-- Opening Marker --

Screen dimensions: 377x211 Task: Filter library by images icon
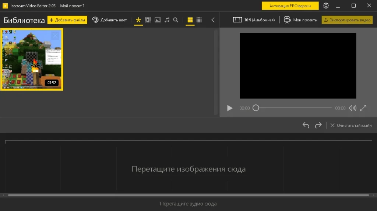pos(158,20)
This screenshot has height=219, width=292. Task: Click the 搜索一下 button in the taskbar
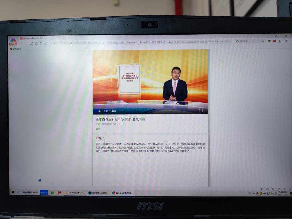point(44,192)
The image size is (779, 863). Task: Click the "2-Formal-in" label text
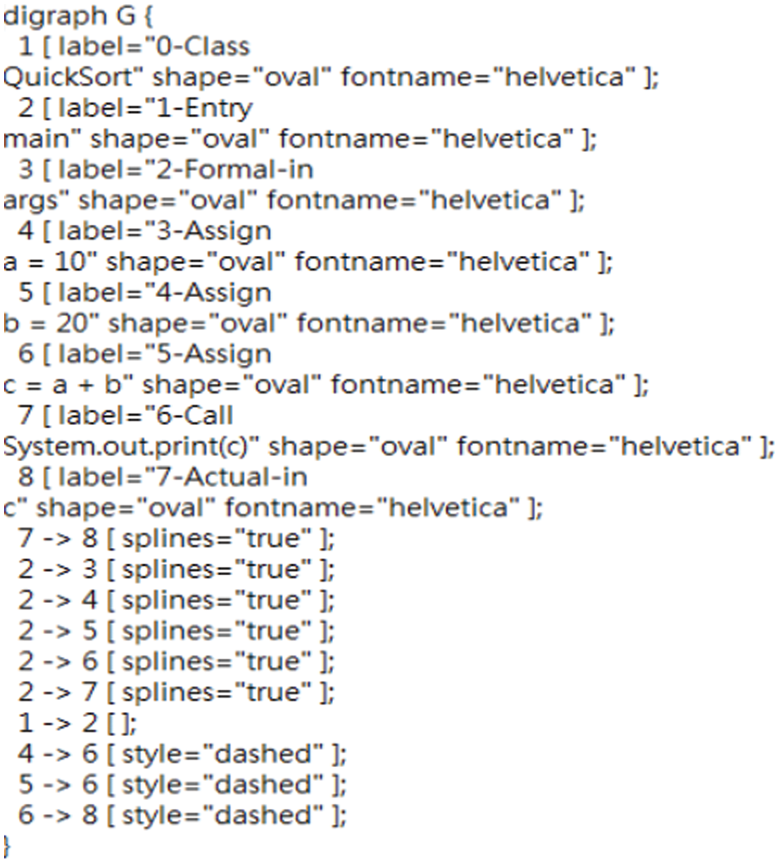233,169
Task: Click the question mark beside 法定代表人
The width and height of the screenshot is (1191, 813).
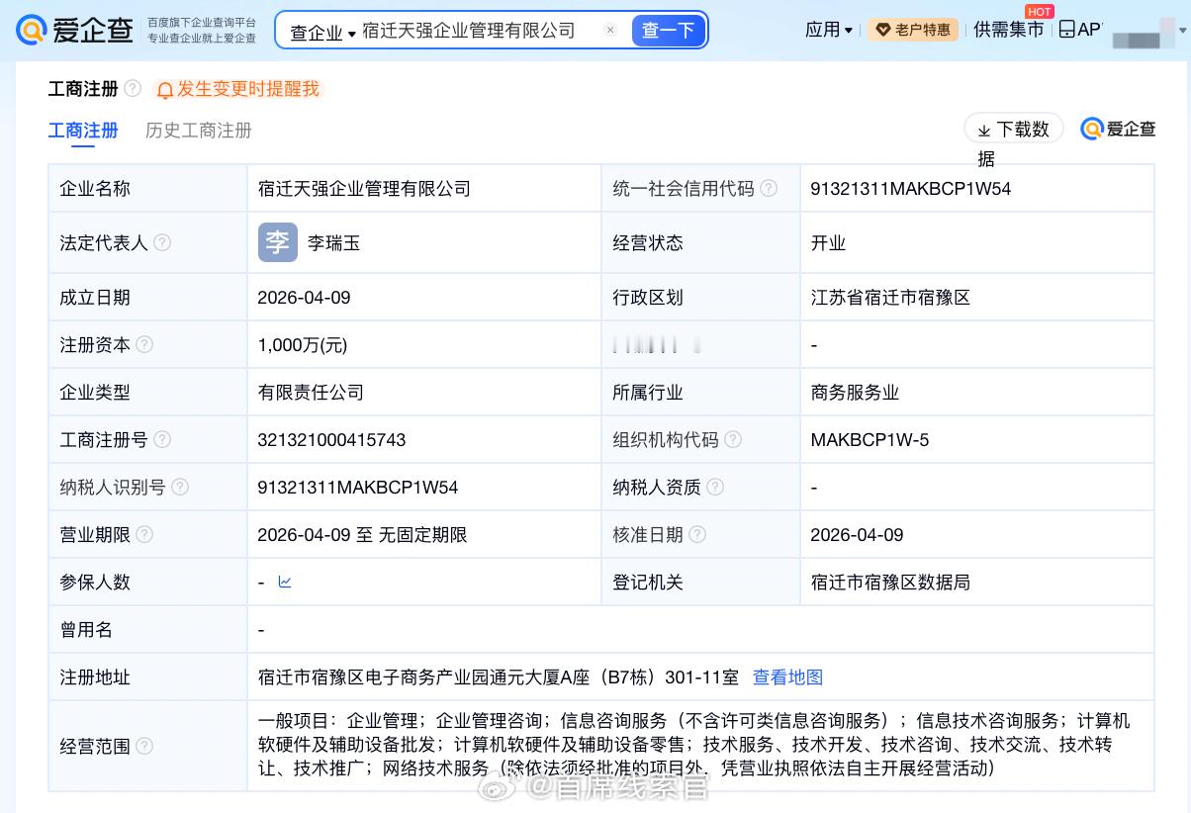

-- Closing Marker --

_Task instructions:_ Starting with the line that holds "Task: Click the question mark beside 法定代表人", copy every line exactly through the final line of the material, but skip the pictures.

_Reply to the task:_
Task: Click the question mark beside 法定代表人
The width and height of the screenshot is (1191, 813).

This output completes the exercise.